--- Texte du document ---
****************

Anchoïade
L’anchoïade, je l’ai découverte avec la Provence, grâce à Sylvie, ma provençale de femme. C’est devenu une région, ou plutôt une succession d’endroits, que j’aime énormément.
Un breton en Provence
Je la préfère nettement côté terre, lors de notre promenade de noce, nous n’avions ni beaucoup de temps ni d’argent, c’était fin septembre et il nous est venu l’idée de nous balader sur la Côte d’Azur. Nous roulons directement vers Nice, et aussitôt rendus, m'arrive ce genre de coup de blues qui secoue bien, je fulmine que je me sens mal sur cette Promenade des Anglais, que nous serions aussi bien sur le périphérique parisien à proximité du lac du Bois de Boulogne, et toutes ces choses agréables que je puis proférer et commettre dans ces cas là. Nous ne sommes même pas descendus de voiture…
Bref, coup de volant rageur vers l’arrière pays, à Grasse exactement, et là, je me sens tout de suite très bien, puis route au hasard au fil du Verdon vers Moustiers Sainte Marie, une promenade enchanteresse où nous nous sommes régalés, ma vraie découverte de la Provence, jusqu’à arriver dans le Haut-Var, pour mieux faire connaissance de ma nouvelle famille.
L’enchantement s’est poursuivi au sein de cette dynastie de vignerons connaissant chaque détail de la nature, des gens chaleureux et généreux, s'étant mis en tête de faire connaître au breton incrusté toutes les merveilles de leur table, jusque dans son nid de salade féroce, la broucheto d'auceloun, qui m’a aussitôt précipité dans les pages de mon cher Pagnol. Puis ce furent au fil des ans toutes les cueillettes de saison, les herbes, les morilles, les asperges sauvages, les cerises, les amandes, le lavandin, les sanguins ... à chaque pas ses lumières et son parfum.
Depuis, j’ai quand même découvert des endroits magnifiques sur ce littoral, y compris à Nice que j'aime bien désormais, mais j’y vais peu sur cette côte provençale, surtout pour le travail ou pour rendre visite aux vignerons de Cassis et Bandol.
N’empêche que cette mer sans marée, je ne parviens pas bien à m’y habituer. Je me souviens d’un matin à Marseille, arrivé très en avance pour un rendez-vous sur la Cannebière, je me baladais sur le Vieux Port en contemplant l’étal des marchandes de poisson (on ne se refait pas), quand tout à coup, il eut des coups de feu, tout le monde s’est mis à courir. J’ai alors foncé instinctivement en direction de la mer (on ne se refait toujours pas), avec l’idée confuse de trouver un escalier où me planquer si ça dégénérait vraiment.

****************

--- Données disponibles ---

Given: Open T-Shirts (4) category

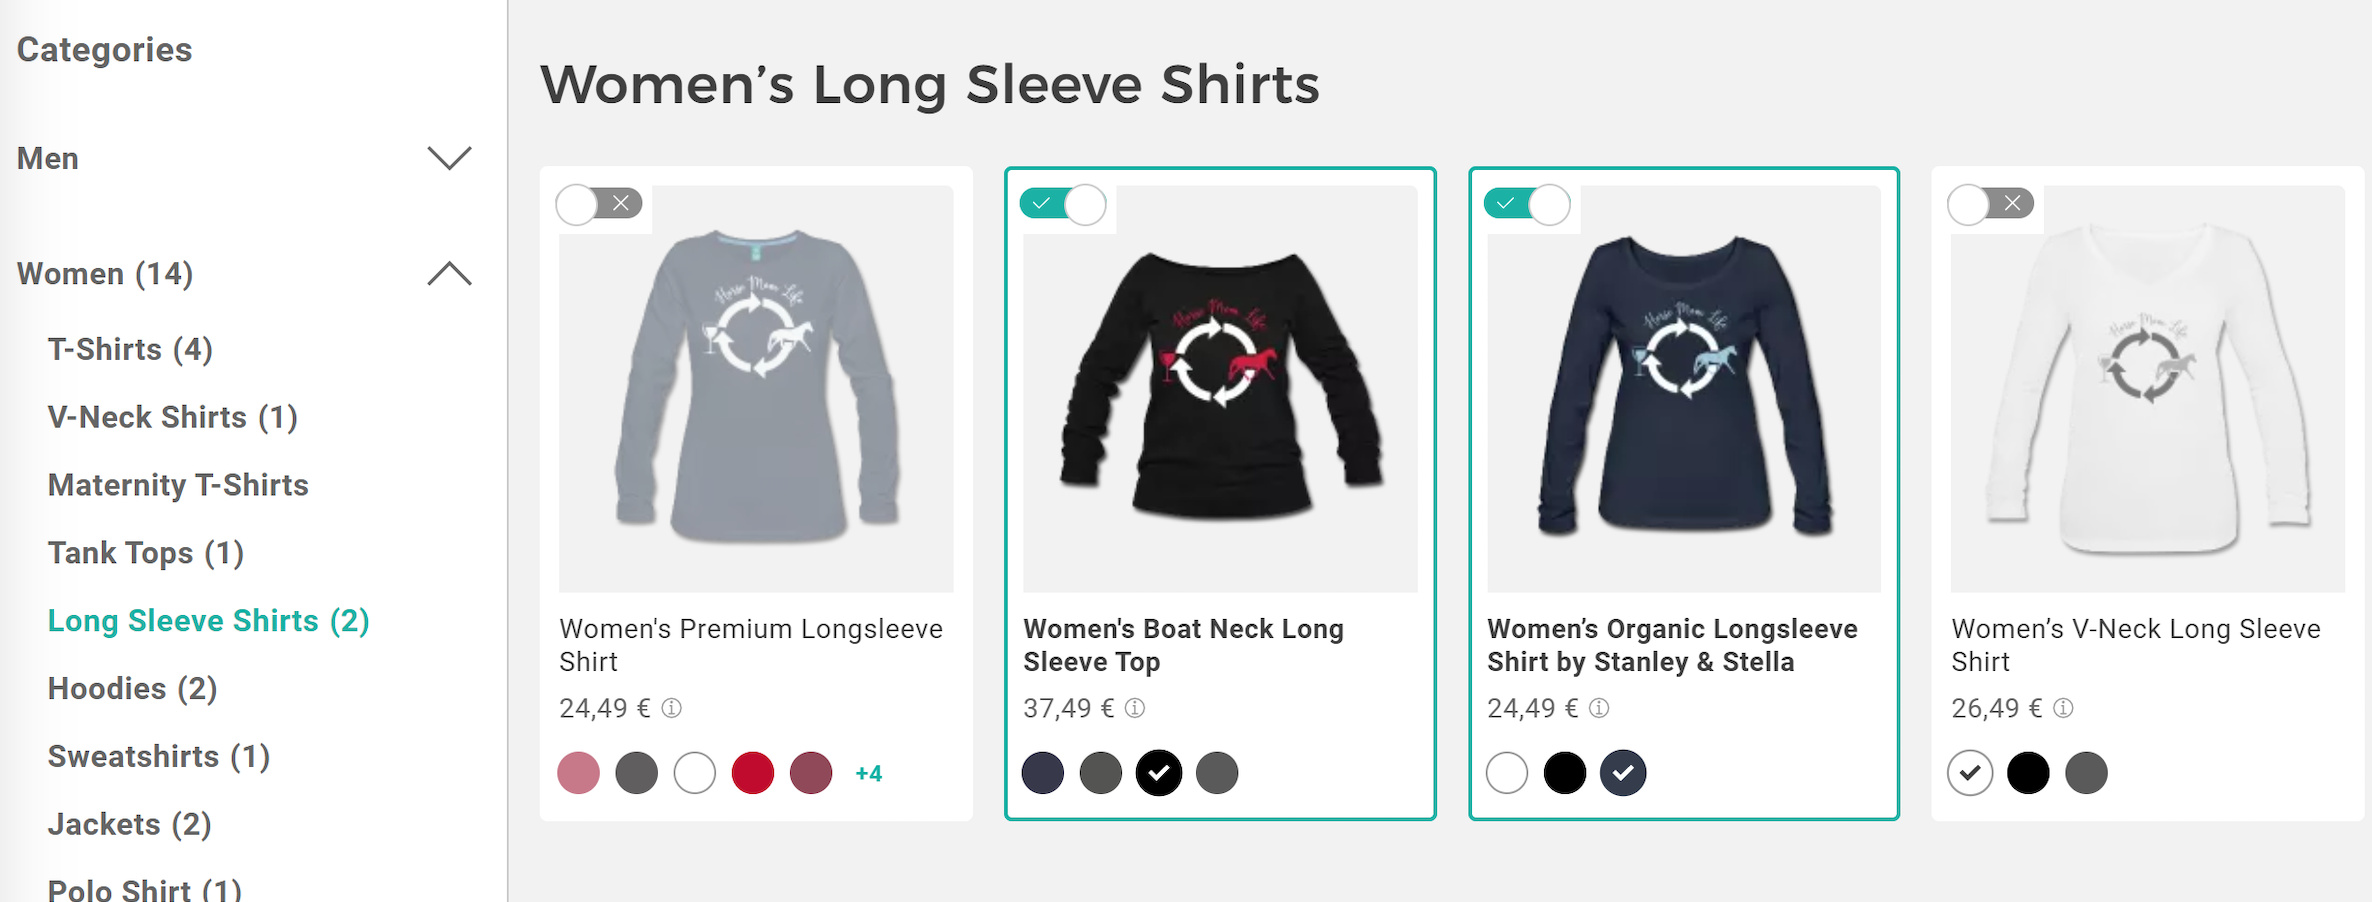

****************

Dans le texte sur l'anchoïade, condensez le paragraphe qui commence par « Bref, coup de volant rageur » sans perdre ses faits principaux.

--- Corrigé détaillé ---
Demi-tour rageur vers l'arrière-pays : à Grasse, je me sens aussitôt très bien. Nous suivons ensuite le Verdon au hasard jusqu'à Moustiers Sainte Marie. C'est une promenade enchanteresse et ma vraie découverte de la Provence. Nous arrivons enfin dans le Haut-Var pour faire connaissance de ma nouvelle famille.